ECLI:NL:OGHNAA:2010:BL2920
Gemeenschappelijk Hof van Justitie van de Nederlandse Antillen en Aruba
- Raadkamer
- J. Lock
- A. Lewin
- R. Schoemaker
- Rechtspraak.nl
Opheffing voorlopige hechtenis onder voorwaarde van vreemdelingengratie
In deze zaak heeft verzoeker, geboren in 1964 in Sri Lanka en thans gedetineerd op Sint Maarten, verzocht om opheffing van zijn voorlopige hechtenis, onder de voorwaarde dat hem vreemdelingengratie wordt verleend. Dit verzoek werd behandeld door het Gemeenschappelijk Hof van Justitie van de Nederlandse Antillen en Aruba op 3 februari 2010. De verzoeker was eerder veroordeeld tot een gevangenisstraf van drie jaar, waarvan zes maanden voorwaardelijk, door het Gerecht in eerste aanleg van de Nederlandse Antillen op 21 september 2009. De officier van justitie had tegen dit vonnis hoger beroep aangetekend, waarover nog geen beslissing was genomen.
Tijdens de zitting op 28 januari 2010 werd het verzoek tot opheffing van de voorlopige hechtenis ingediend.
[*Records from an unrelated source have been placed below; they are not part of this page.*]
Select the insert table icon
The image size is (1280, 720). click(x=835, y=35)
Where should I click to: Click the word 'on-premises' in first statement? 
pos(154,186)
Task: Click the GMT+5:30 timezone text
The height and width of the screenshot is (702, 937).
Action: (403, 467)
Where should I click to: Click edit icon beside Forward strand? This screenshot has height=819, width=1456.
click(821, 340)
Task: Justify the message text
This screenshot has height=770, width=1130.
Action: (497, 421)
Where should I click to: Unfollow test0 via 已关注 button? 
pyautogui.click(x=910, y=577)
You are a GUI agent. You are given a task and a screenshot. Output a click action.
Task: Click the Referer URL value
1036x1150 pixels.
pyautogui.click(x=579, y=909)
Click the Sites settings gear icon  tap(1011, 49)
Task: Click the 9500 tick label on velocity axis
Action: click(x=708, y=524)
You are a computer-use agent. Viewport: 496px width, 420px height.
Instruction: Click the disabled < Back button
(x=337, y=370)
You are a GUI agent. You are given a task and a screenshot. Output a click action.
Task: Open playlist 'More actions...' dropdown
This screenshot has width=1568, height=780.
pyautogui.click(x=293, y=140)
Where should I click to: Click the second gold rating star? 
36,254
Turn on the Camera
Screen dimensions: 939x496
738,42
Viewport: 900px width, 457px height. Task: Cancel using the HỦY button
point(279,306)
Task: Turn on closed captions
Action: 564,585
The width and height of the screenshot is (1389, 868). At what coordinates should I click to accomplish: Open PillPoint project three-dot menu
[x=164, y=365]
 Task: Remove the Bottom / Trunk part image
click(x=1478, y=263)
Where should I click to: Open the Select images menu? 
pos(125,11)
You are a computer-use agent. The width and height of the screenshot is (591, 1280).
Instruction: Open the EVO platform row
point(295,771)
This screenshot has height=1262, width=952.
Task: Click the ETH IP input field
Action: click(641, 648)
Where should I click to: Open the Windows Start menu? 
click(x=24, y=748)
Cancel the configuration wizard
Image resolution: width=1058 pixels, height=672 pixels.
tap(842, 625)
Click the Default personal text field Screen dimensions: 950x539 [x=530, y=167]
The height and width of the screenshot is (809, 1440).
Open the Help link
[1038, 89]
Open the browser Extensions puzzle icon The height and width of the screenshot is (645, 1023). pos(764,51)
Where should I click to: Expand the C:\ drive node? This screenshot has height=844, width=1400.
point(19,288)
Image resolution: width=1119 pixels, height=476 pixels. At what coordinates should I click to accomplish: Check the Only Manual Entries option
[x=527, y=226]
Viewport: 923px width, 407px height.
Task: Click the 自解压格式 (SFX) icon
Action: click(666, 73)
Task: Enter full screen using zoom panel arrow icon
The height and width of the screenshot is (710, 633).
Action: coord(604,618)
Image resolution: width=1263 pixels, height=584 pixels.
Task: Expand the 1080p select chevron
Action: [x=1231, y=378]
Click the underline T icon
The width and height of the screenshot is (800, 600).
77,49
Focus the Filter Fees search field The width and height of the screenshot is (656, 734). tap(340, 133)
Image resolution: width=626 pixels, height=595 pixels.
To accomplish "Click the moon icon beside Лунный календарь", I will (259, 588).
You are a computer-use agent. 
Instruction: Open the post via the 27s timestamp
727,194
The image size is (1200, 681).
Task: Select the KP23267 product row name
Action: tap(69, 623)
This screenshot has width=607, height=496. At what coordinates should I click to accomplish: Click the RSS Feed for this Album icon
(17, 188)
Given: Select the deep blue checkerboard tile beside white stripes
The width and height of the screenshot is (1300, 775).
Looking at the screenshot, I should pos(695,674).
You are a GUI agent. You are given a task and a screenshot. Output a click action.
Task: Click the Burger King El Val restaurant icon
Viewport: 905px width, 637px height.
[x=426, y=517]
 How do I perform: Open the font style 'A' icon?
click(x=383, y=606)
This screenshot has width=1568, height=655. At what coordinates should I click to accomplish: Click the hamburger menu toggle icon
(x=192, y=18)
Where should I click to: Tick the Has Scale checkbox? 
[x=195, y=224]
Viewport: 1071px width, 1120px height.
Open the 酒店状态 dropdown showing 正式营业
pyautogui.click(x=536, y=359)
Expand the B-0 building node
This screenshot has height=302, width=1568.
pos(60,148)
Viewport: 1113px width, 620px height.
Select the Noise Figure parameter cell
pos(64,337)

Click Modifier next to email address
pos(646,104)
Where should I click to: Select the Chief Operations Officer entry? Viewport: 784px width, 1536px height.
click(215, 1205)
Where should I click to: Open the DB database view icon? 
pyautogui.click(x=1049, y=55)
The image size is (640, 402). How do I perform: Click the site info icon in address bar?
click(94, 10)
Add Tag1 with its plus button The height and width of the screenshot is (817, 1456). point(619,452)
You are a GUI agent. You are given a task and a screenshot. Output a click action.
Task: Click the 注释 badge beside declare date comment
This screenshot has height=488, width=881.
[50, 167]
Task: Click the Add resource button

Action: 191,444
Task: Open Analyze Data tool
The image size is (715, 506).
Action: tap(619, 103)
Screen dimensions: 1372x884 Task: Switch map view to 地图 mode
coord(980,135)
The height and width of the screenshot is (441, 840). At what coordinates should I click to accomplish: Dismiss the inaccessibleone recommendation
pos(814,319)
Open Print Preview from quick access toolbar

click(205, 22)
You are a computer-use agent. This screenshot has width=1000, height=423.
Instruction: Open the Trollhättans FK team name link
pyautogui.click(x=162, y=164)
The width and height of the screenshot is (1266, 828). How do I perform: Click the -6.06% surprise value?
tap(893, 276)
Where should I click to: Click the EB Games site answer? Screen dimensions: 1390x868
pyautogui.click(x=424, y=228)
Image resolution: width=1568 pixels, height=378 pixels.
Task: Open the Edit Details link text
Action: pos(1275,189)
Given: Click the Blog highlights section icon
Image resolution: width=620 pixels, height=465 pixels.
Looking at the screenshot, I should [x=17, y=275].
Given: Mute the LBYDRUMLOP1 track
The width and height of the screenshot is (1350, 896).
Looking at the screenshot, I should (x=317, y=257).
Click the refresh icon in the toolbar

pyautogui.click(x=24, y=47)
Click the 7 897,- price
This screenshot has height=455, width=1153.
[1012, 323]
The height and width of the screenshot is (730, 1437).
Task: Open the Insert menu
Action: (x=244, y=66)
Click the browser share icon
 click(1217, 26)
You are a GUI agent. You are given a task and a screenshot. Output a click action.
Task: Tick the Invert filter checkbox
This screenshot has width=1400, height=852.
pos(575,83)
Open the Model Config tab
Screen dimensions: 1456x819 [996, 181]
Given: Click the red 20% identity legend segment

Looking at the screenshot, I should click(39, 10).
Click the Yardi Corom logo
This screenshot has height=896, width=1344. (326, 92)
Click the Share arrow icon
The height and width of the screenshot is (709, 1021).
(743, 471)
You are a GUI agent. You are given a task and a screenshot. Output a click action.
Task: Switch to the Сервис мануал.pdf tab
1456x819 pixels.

Het Hof oordeelde dat er nog steeds ernstige bezwaren tegen de verzoeker bestonden en dat de gronden voor de voorlopige hechtenis onverminderd van kracht waren. Het Hof stelde vast dat verzoeker in aanmerking kwam voor vreemdelingengratie, aangezien hij meer dan negen maanden gedetineerd was en eenderde van zijn onvoorwaardelijke straf had uitgezeten. Dit leidde tot de conclusie dat de situatie, zoals bedoeld in artikel 108, vijfde lid van het Wetboek van Strafvordering, zich voordeed, wat betekende dat de voorlopige hechtenis opgeheven moest worden.
Het Hof besloot uiteindelijk om de voorlopige hechtenis per 14 februari 2010 op te heffen, maar zag geen aanleiding voor een voorwaardelijke opheffing, omdat de situatie van artikel 108, vijfde lid, ook zou gelden als de vreemdelingengratie niet tijdig werd verleend. De beslissing werd genomen door de rechters J. Lock, A. Lewin en R. Schoemaker, in aanwezigheid van de griffier.